Margaret M. Andrews

Margaret M. Andrews

Assistant Professor of Classics
Margaret M. Andrews

Margaret M. Andrews is a Classical archaeologist specializing in Roman urban history over the longue durée. Her research focuses on the physical and social transformations that Roman cities experienced from the beginning of Rome through the early Middle Ages (ca. 900 BCE - 900 CE). Meg is primarily interested in sub-elite, residential spaces and in understanding how prevailing social dynamics both shape and are shaped by the construction of urban space at all scales, from the house to the city as a whole. She has recently begun focusing on the concept of the neighborhood as a physical and social unit that bridges top-down urban administrative policies and bottom-up generative processes of urban development.

Meg is the co-director for the Falerii Novi Archaeological Project, an archaeological excavation of the Roman city of Falerii Novi in central Italy, approximately one-hour’s drive north from Rome. The project combines geophysical remote sensing with excavation to clarify the occupation history of the site, which spanned at least 700 years. It privileges non-civic spaces in order to shed much-needed light on diachronic aspects of residential and commercial life within Roman cities.

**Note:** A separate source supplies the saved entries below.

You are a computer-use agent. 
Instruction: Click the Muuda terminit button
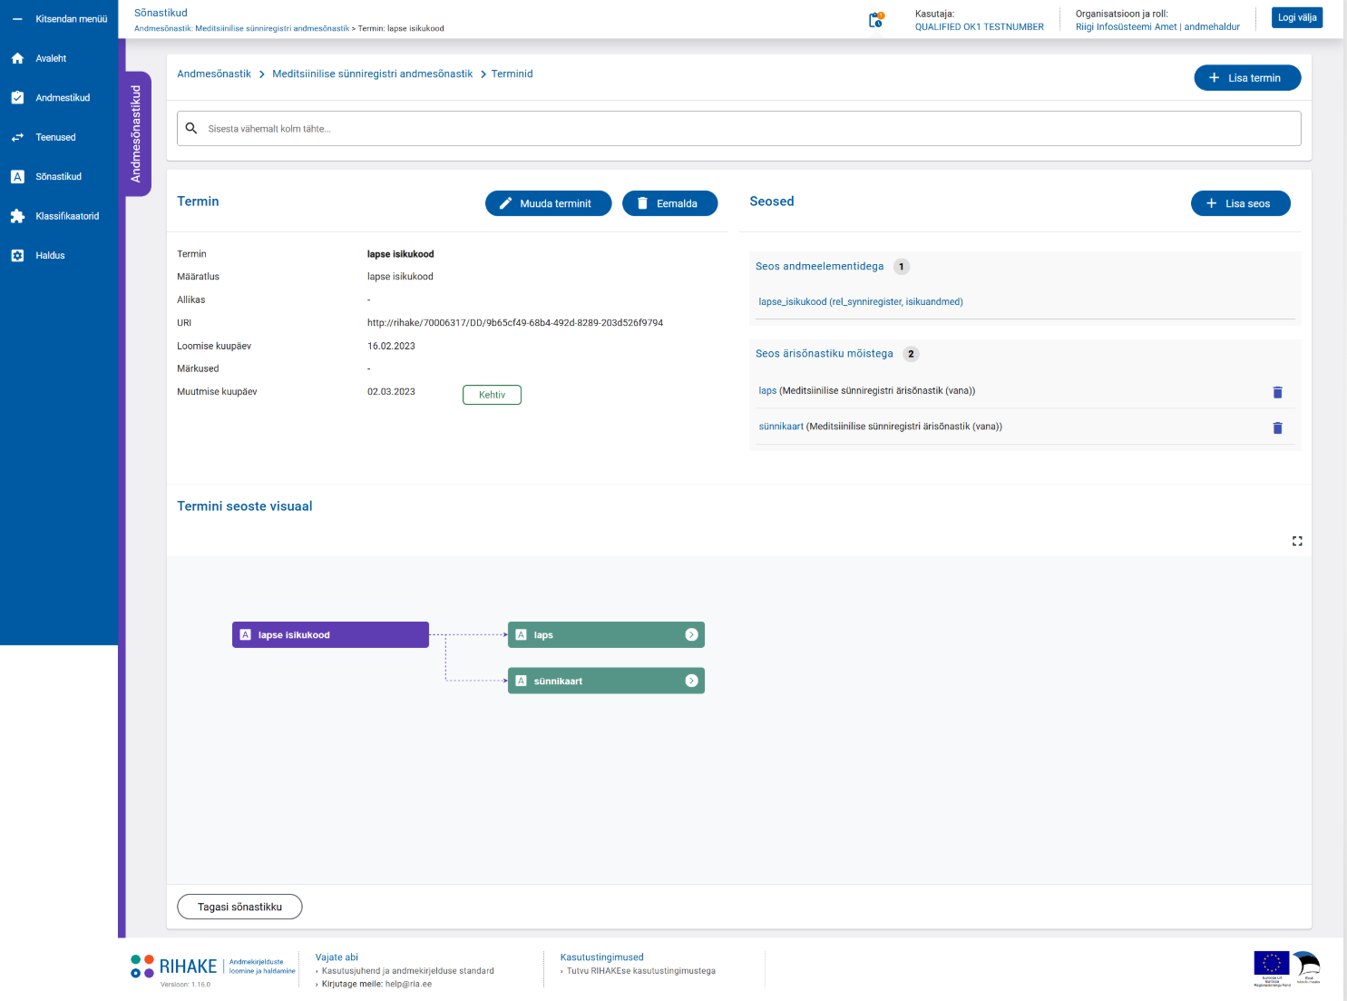548,203
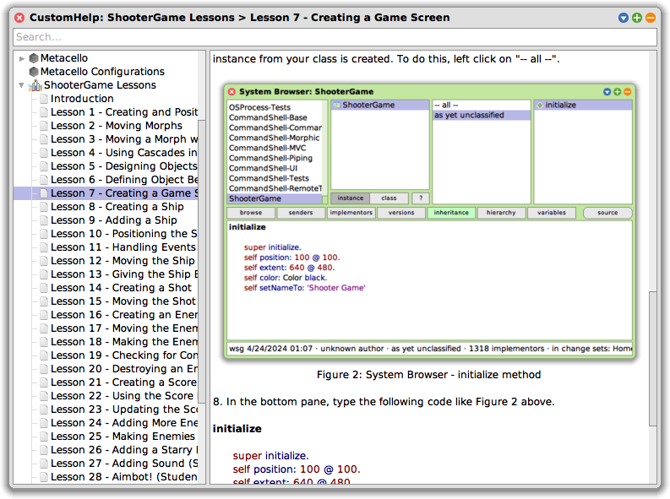Open Lesson 22 - Using the Score
Screen dimensions: 670x499
pos(121,396)
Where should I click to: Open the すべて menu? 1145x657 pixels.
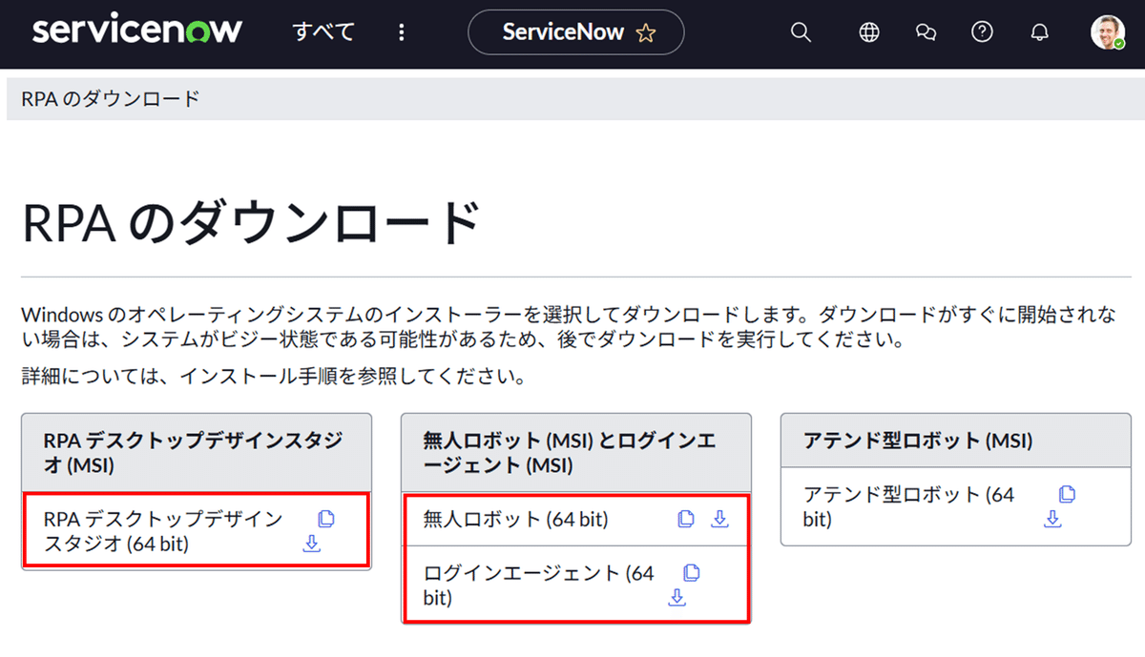click(323, 31)
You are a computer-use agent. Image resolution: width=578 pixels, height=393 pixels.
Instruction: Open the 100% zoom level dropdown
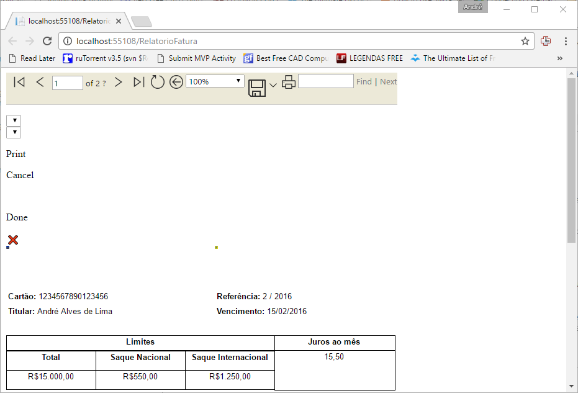(x=215, y=81)
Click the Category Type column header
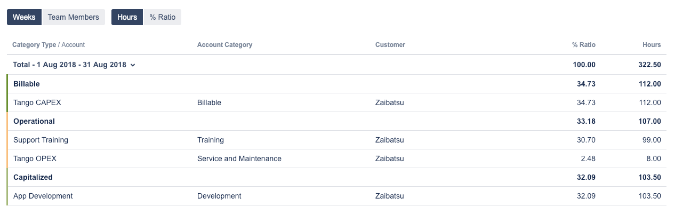The image size is (675, 214). pyautogui.click(x=34, y=45)
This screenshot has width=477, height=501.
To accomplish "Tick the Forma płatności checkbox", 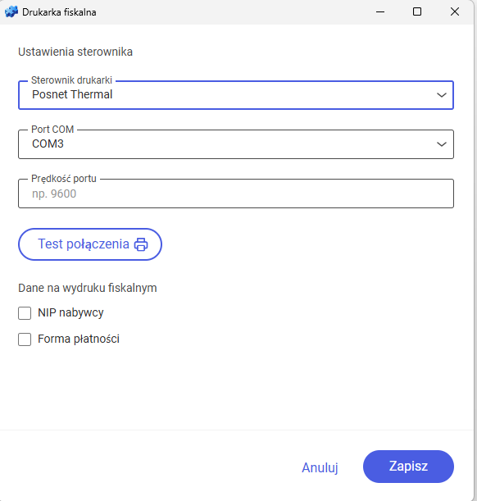I will pos(25,339).
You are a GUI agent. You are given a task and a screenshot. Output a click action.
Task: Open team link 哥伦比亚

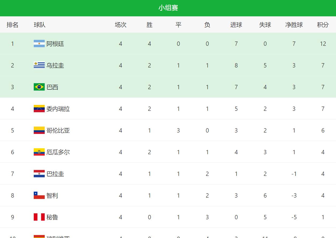tap(58, 130)
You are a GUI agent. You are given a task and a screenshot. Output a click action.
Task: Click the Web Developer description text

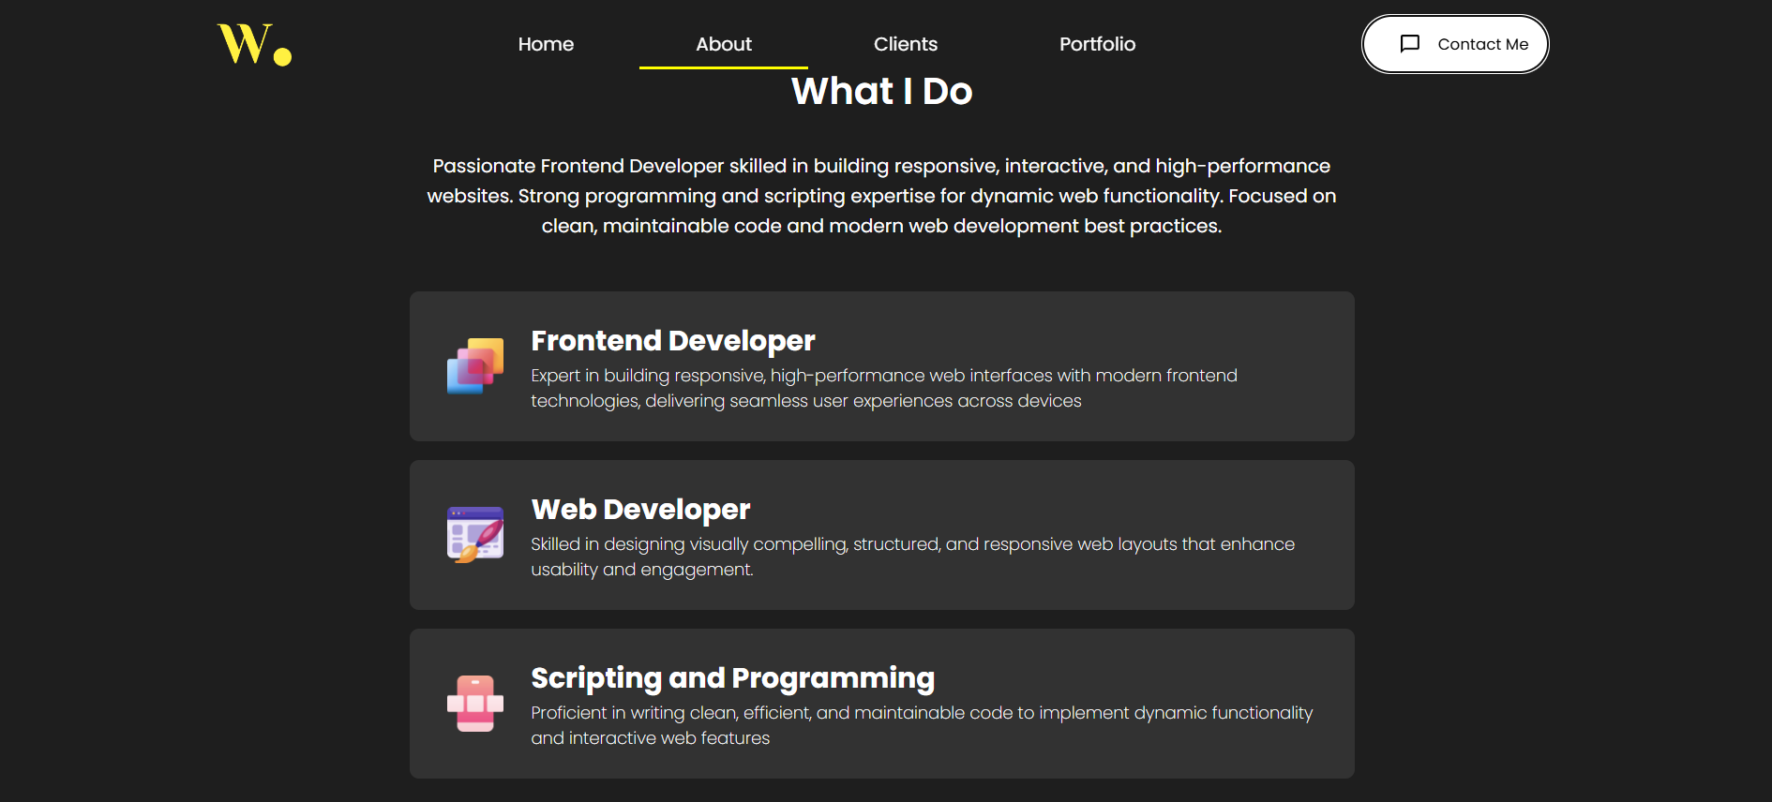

Much of Meg’s fieldwork has taken place in Rome or central Italy. She played a leading role in the excavations of the Villa Magna Project near Anagni, Italy and co-edited the resulting publication, Villa Magna: An Imperial Estate and its Legacies. Excavations 2006-2010 (British School at Rome). She has also published various fieldwork projects in Rome in the Journal of Roman Archaeology and the American Journal of Archaeology.

Before her arrival at Harvard in 2020, Meg received an A.B. in Classics from Princeton University in 2005 and a Ph.D. in the Art and Archaeology of the Mediterranean World from the University of Pennsylvania in 2015. She was a Rome Prize Fellow in Ancient Studies at the American Academy in Rome from 2011-2012.